To help strike a balance, opposition leaders have tried to seek consent for their tactics
Work to isolate Belarus is under way in several other areas, including the international trade union movement and church relations. But the task for the Belarusian opposition is a difficult one, since it needs to find measures that will hurt the regime while minimising the impact on ordinary citizens.
To help strike a balance, opposition leaders have tried to seek consent for their tactics. In December, for example, Tsikhanouskaya’s office conducted a poll of around 400,000 people on the prospect of disconnecting Belarus from the SWIFT international payment system. The study was accompanied by a detailed explanation of both the effectiveness of this action and its risks. When only 64% said they would be happy with the move, Tsikhanouskaya’s office halted its lobbying efforts.
Change of course
Since 23 May, when Belarusian authorities forced a Ryanair flight from Greece to Lithuania to divert course and land in Minsk, the situation has changed dramatically. After the combination of deceit and force that allowed Belarus to arrest two passengers, the opposition blogger Raman Pratasevich and his girlfriend Sofia Sapega, it suddenly appears that the EU can act quickly.
EU officials are now preparing a whole package of sectoral economic sanctions. These will hurt citizens as well as the regime, of course. But as Financial Times economic analyst Martin Sandbu has noted, there are ways to make up for this. The EU is making an aid package worth €3bn (5% of Belarusian GDP) available on the condition that the country becomes democratic. There are also plans for an assistance programme that will run during the period of sanctions.

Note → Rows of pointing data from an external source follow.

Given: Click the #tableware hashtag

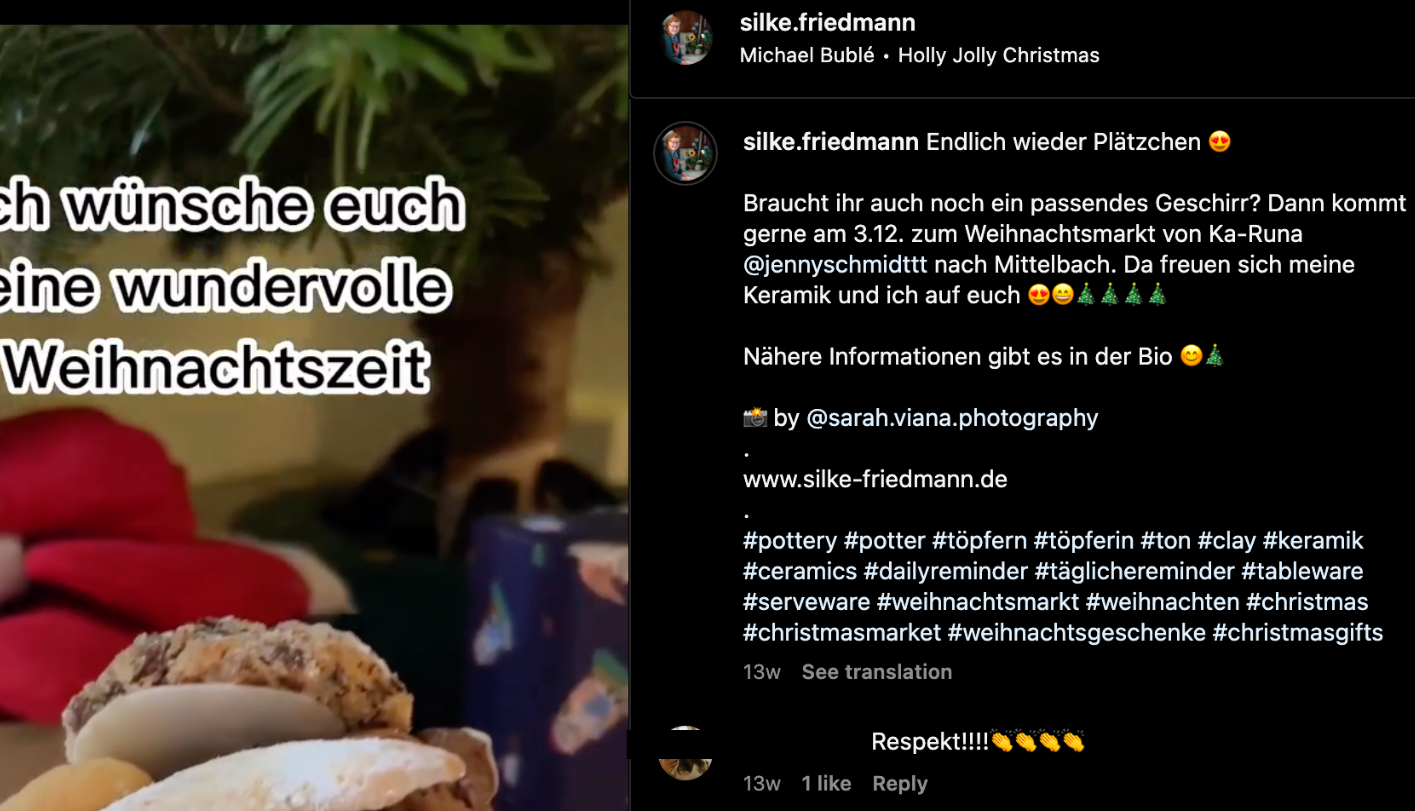Looking at the screenshot, I should coord(1302,572).
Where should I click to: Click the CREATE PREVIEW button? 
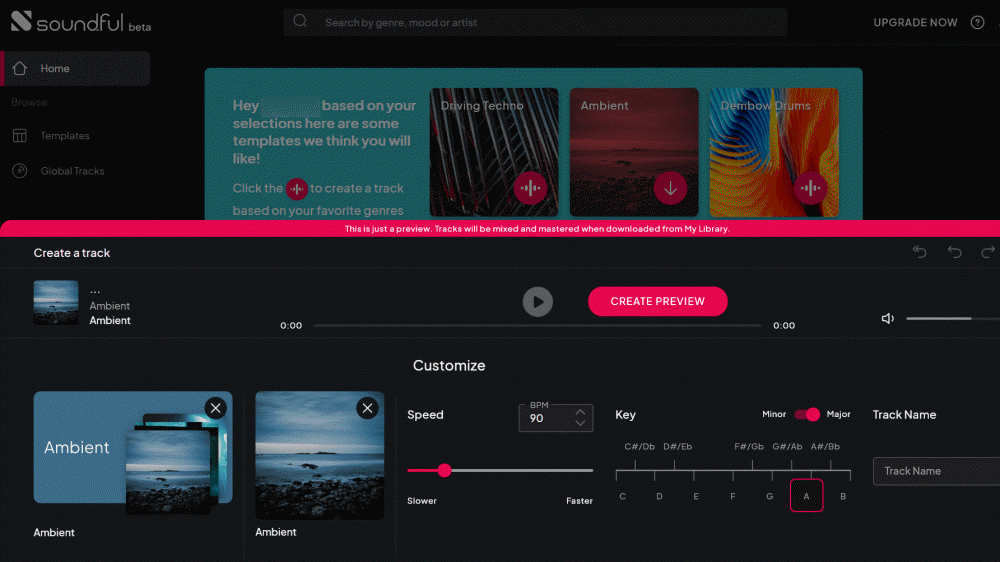click(x=657, y=301)
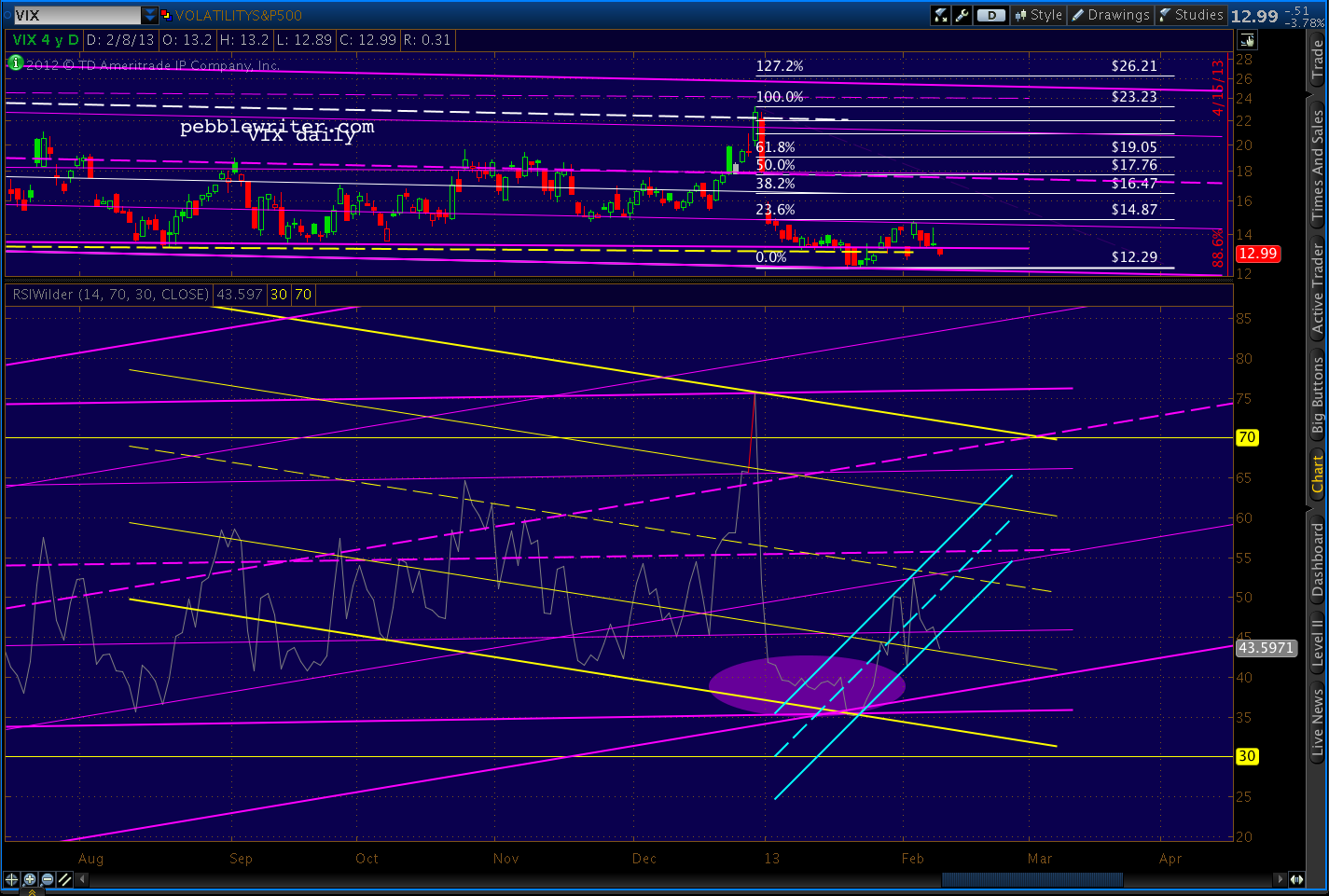This screenshot has height=896, width=1329.
Task: Toggle the chart pointer mode icon
Action: pyautogui.click(x=1247, y=40)
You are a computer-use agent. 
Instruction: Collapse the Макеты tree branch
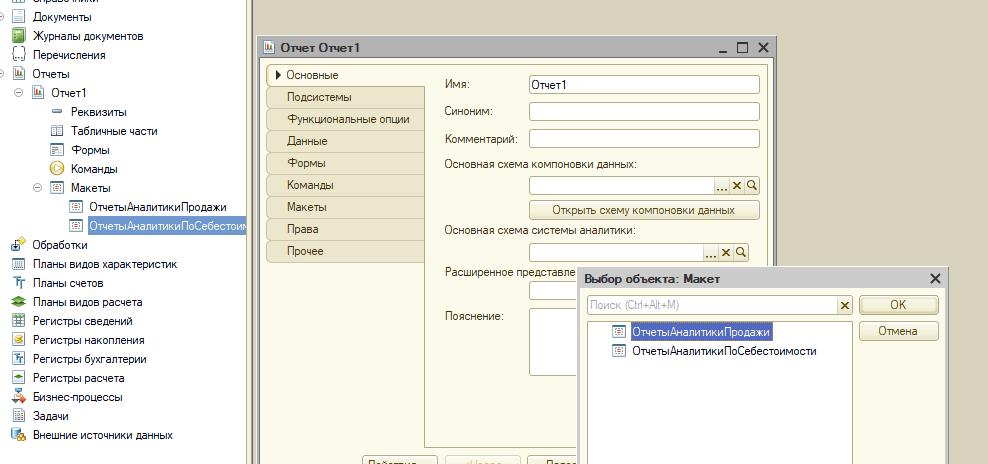38,188
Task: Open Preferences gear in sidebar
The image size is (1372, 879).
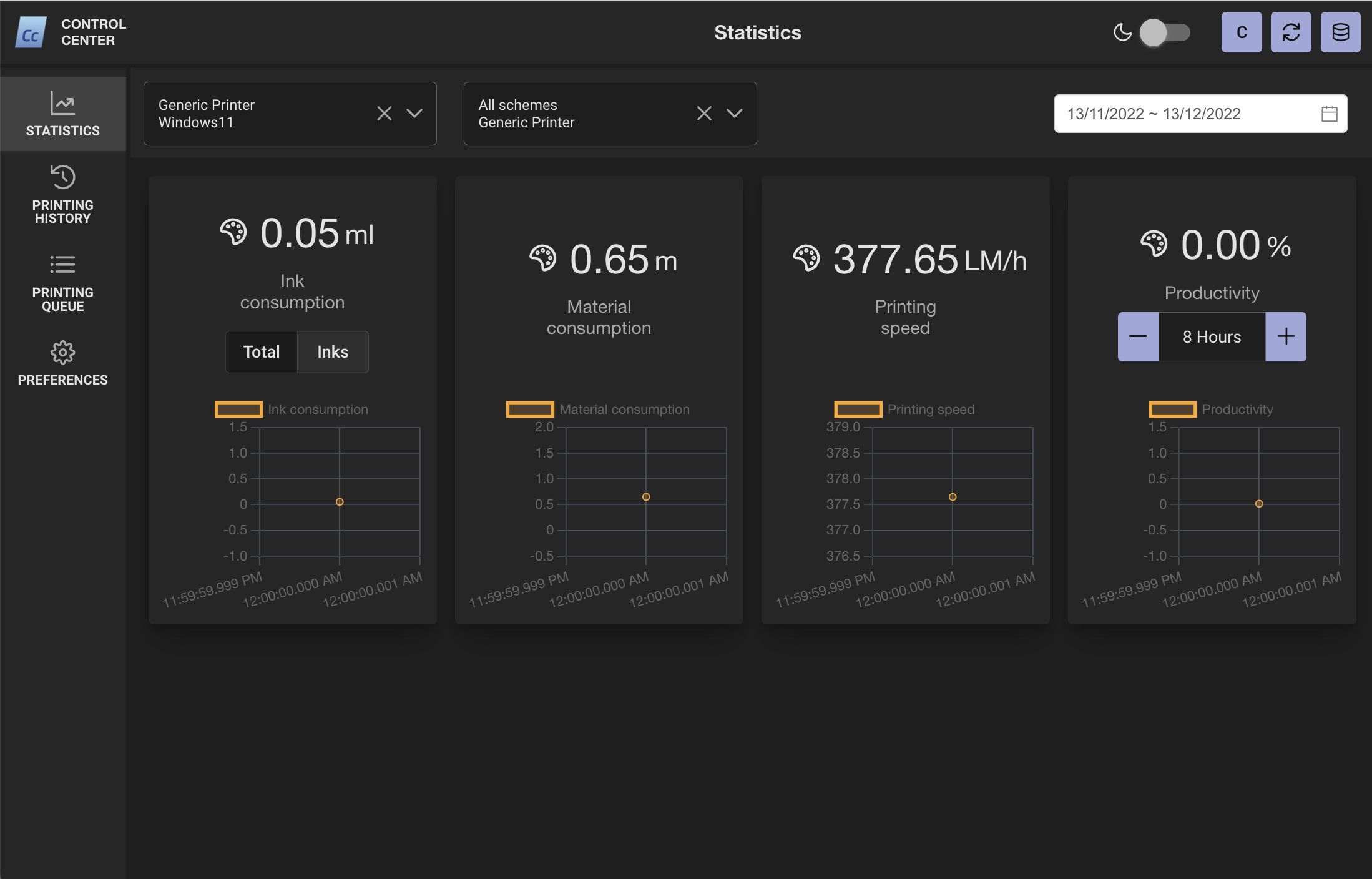Action: pos(62,363)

Now, when Lukashenka is cornered by the West, is the time to check whether Russia, indeed, seeks a closer relationship with Belarus. On 28 May, Vladimir Putin and Lukashenka held a five hour meeting in the Russian resort of Sochi. However, no official statements were made yet upon its results.
The Ryanair incident has brought the Belarus “problem” back to the attention of Western media, although the focus has switched from the protest movement to European security. Lukashenka’s regime, it seems, is no longer only a domestic issue.
For the political forces that were already trying to force the government to negotiate with the opposition, this has given further weight to the argument for sanctions. For those that had distanced themselves from the situation, it has made Belarus impossible to ignore: the authorities’ actions have now affected EU citizens and revealed how unhinged Lukashenka’s government really is.
So far, the Belarusian democratic movement has lacked the leverage it needed to force the regime into dialogue over holding new, free elections, the release of political prisoners, the restoration of the rule of law and an end to political terror. Now, it seems as if they have that leverage. With his thoughtless actions, Lukashenka has shot himself in the foot.